**PROBLEMAS E TAREFAS**
A - Diga se cada afirmação concorda com o excerto sobre «Na Praia de Chesil», respondendo sim ou não e citando as palavras decisivas: (i) o casamento realizou-se na igreja de St. Mary, em Oxford; (ii) Edward já tinha ficado em hotéis antes daquela noite; (iii) o casal viajou num carro pertencente ao pai de Florence.
B - Por favor, indique em que sala Edward e Florence estavam a jantar, segundo o excerto sobre «Na Praia de Chesil».
C - Escreva o que se segue ao excerto sobre «Na Praia de Chesil», começando depois da última frase apresentada.

**EXCERTO**
É, posto em três palavras, um milagre narrativo em pouco mais de 120 páginas. “Na Praia de Chesil” (Gradiva, 2018 – reedição) revela-nos um Ian McEwan em estado de graça, num curto mas bem espremido romance sobre todas as convenções, barreiras e ideias erguidas em torno do amor e das necessidades e desejos de que se alimentam o sexo e o corpo. O parágrafo de entrada é, desde logo, arrebatador, com a habitual dose cínica e clínica McEwaniana, apresentando de forma exemplar Edward e Florence:
“Eram jovens, licenciados, ambos virgens naquela sua noite de núpcias, e viviam numa época em que uma conversa sobre dificuldades sexuais, que nunca é fácil, era simplesmente impossível. Estavam sentados a jantar numa sala minúscula no primeiro andar de uma estalagem georgiana. Na sala ao lado, através de uma porta aberta, via-se uma cama de colunas, bastante estreita, com uma colcha de um branco imaculado e espantosamente lisa, como se tivesse sido esticada por qualquer mão não humana. Edward não referia que, até então, nunca havia ficado num hotel, enquanto Florence, após muitas viagens que fizera com o pai, em criança, já tinha vasta experiência nesse domínio. Superficialmente, estavam bem-dispostos. O seu casamento, na igreja de St. Mary, em Oxford, tinha corrido bem; o serviço religioso fora correcto, a recepção divertida, a despedida dos amigos da escola e da faculdade ruidosa e animada. Os pais dela não tinham tratado os dele com ares de superioridade, como ambos haviam receado, e a mãe dele portara-se razoavelmente, ou esquecera por completo o objectivo da cerimónia. O casal partira num pequeno carro pertencente à mãe de Florence e chegara ao entardecer ao hotel na costa do Dorset com um tempo que não era perfeito para meados de Julho ou para aquelas circunstâncias, mas que era inteiramente adequado: não chovia, mas também não fazia calor suficiente, segundo Florence, para comerem no exterior, no terraço, como haviam esperado. Edward não era da mesma opinião, mas, delicado como era, nunca lhe passaria pela cabeça contradizê-la numa noite como aquela.”

**REGISTOS FORNECIDOS**
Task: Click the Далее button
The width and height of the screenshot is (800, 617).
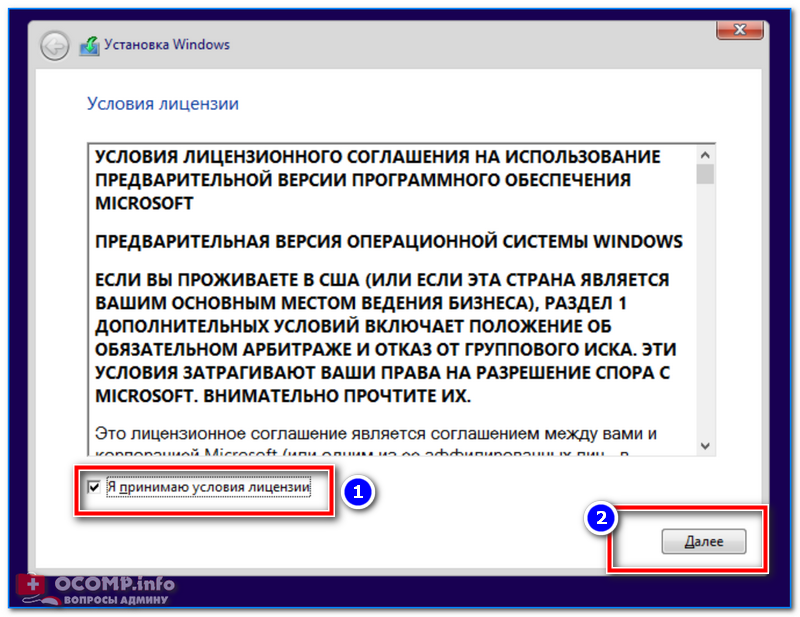Action: 704,541
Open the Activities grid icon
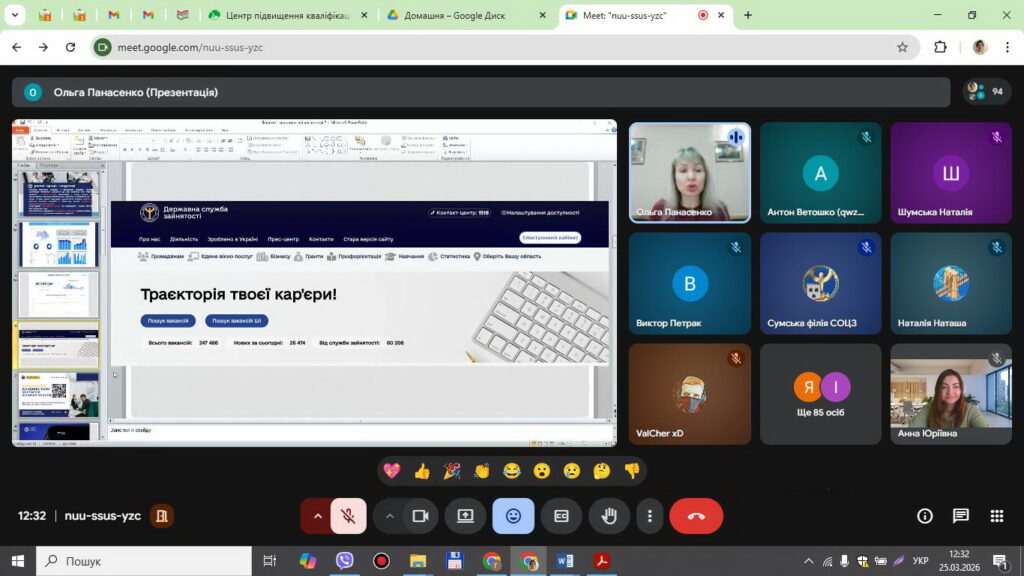This screenshot has width=1024, height=576. 996,516
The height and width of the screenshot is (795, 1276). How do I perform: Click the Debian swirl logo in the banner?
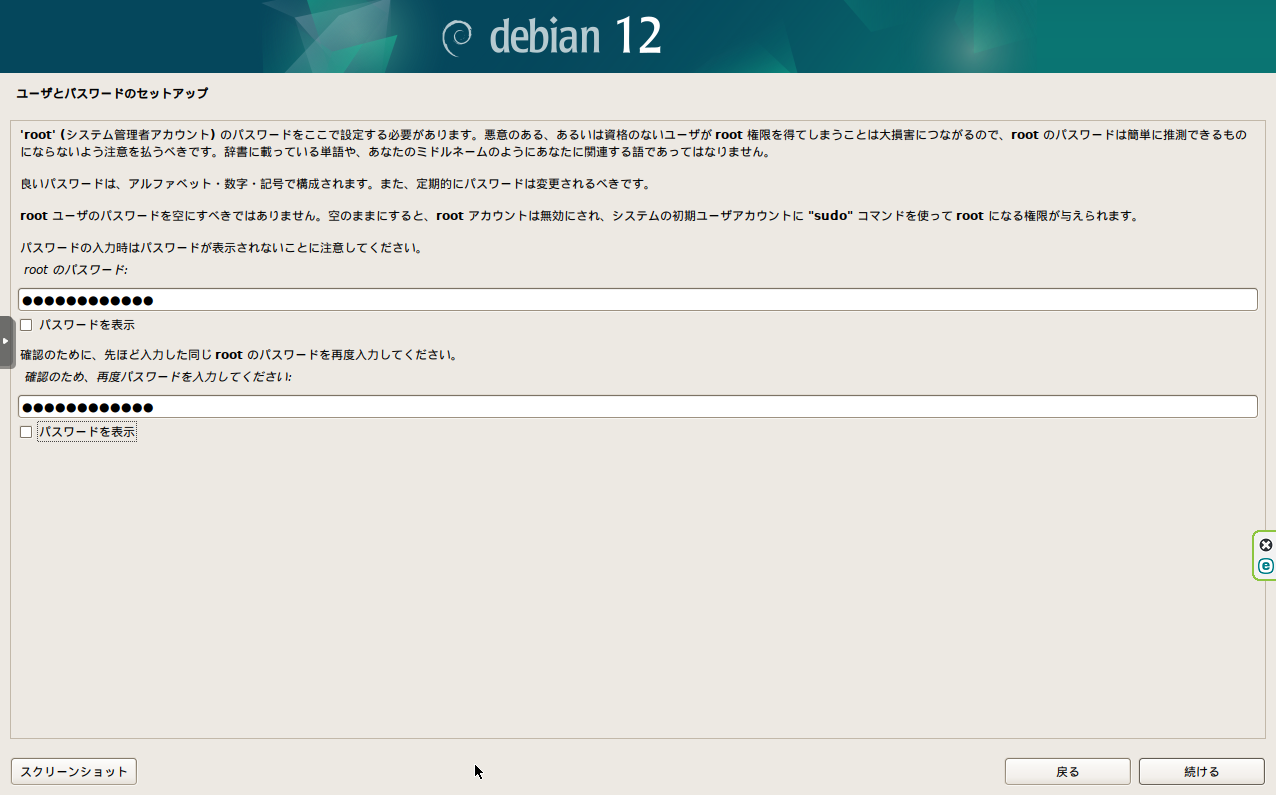pyautogui.click(x=458, y=36)
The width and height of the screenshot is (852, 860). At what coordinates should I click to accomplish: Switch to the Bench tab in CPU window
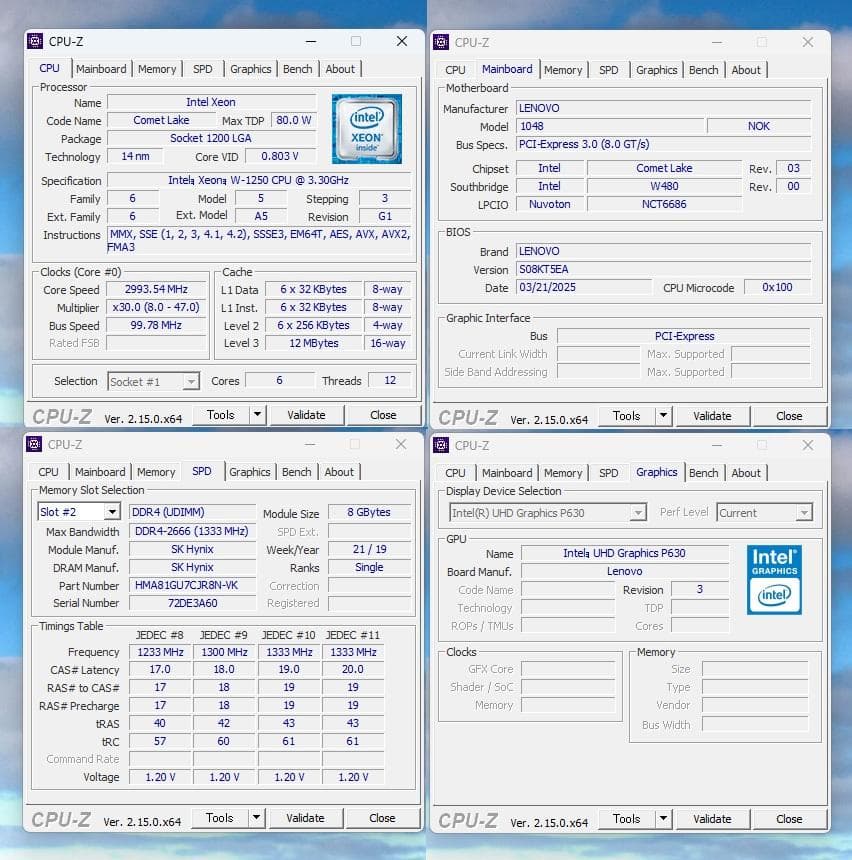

**RESULTADOS POR TAREFA**
A -
(i) Sim: “O seu casamento, na igreja de St. Mary, em Oxford, tinha corrido bem”.
(ii) Não: “Edward não referia que, até então, nunca havia ficado num hotel”.
(iii) Não: “O casal partira num pequeno carro pertencente à mãe de Florence”.

B - Numa sala minúscula no primeiro andar de uma estalagem georgiana.

C -
O ano é 1962. Neste hotel na costa de Dorset, Edward e Florence preparam-se para a sua noite de núpcias, numa época “em que ser jovem era um estorvo social, uma marca de irrelevância, uma situação ligeiramente embaraçosa para a qual o casamento era o início de uma cura”. Dois desconhecidos que, perante o sexo e o corpo, têm ideias muito diferentes. Ao conservadorismo de Edward opõe-se o asco de Florence, para quem a ideia de penetração era “como carne trespassada por uma faca”, sonhando chegar aos bebés tal como a Virgem Maria.
A sua relação, nunca íntima, foi avançando com tímidos empurrões, obtidos de forma muito gradual e espaçada no tempo, num combate desigual que estava, ainda assim, longe de significar um desamor. “Ela amava-o, desejava agradar-lhe, mas tinha de ultrapassar uma repulsa considerável”, passando a viver “da relação secreta entre repulsa e exultação”. Agora, sozinhos num quarto, mostram-se incapazes de derrubar as convenções de uma época e da idade adulta, a que tão ansiosamente querem pertencer, preparando-se para um precoce cair de pano.
Ian McEwan parte desta noite de núpcias para recuar aos tempos em que Florence e Edward se conheceram, contando a história familiar de ambos, descortinando o momento da descoberta do eu interior (e oculto) de cada um, para dar depois um amargo salto ao futuro marcado pelo arrependimento. Uma história de desamor na qual McEwan volta a questionar os códigos morais da sociedade, habituada a ver tudo a preto e branco. Uma pequena obra-prima.